What is required » Please write the listing below out again exactly, leaving every picture behind.

Entries provided »
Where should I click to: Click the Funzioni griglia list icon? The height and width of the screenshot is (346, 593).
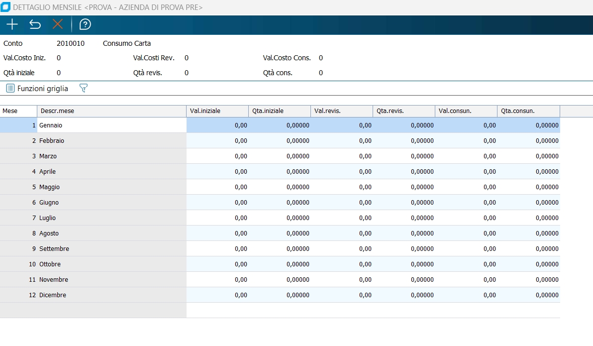[x=10, y=88]
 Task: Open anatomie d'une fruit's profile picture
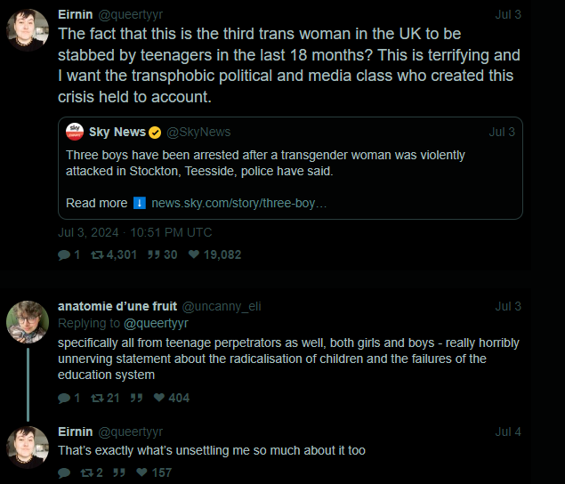coord(28,322)
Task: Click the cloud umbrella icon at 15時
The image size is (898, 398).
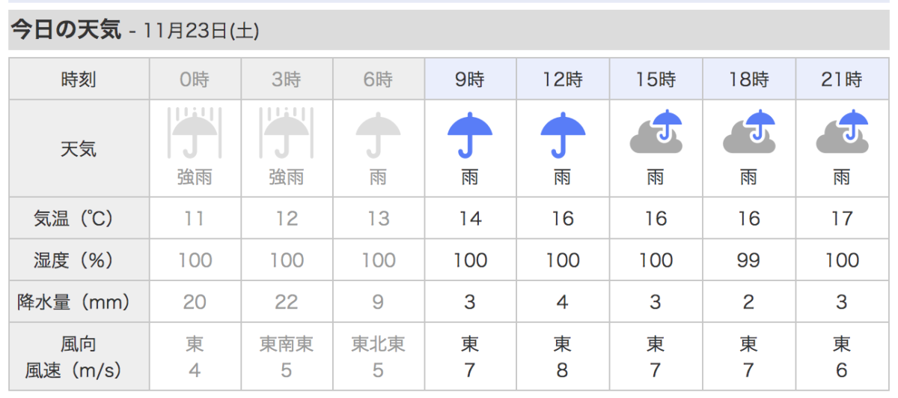Action: point(656,132)
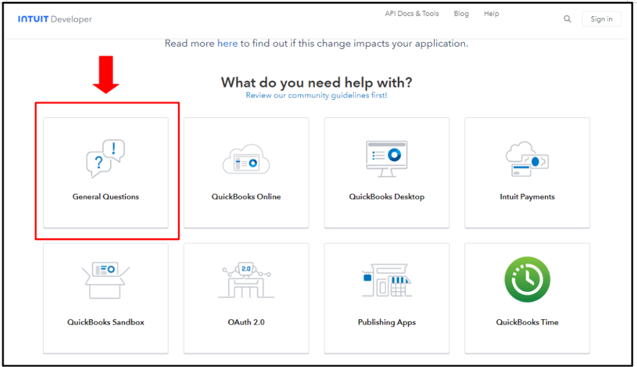Screen dimensions: 637x367
Task: Click the Intuit Payments cloud card icon
Action: [x=527, y=160]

Result of this task »
Where should I click to: Click the Funzioni griglia list icon? The height and width of the screenshot is (346, 593).
[x=10, y=88]
 Task: Open anatomie d'une fruit's profile picture
coord(28,322)
Task: Click the cloud umbrella icon at 15時
The image size is (898, 398).
Action: point(656,132)
Screen dimensions: 637x367
Task: Click the Intuit Payments cloud card icon
Action: [x=527, y=160]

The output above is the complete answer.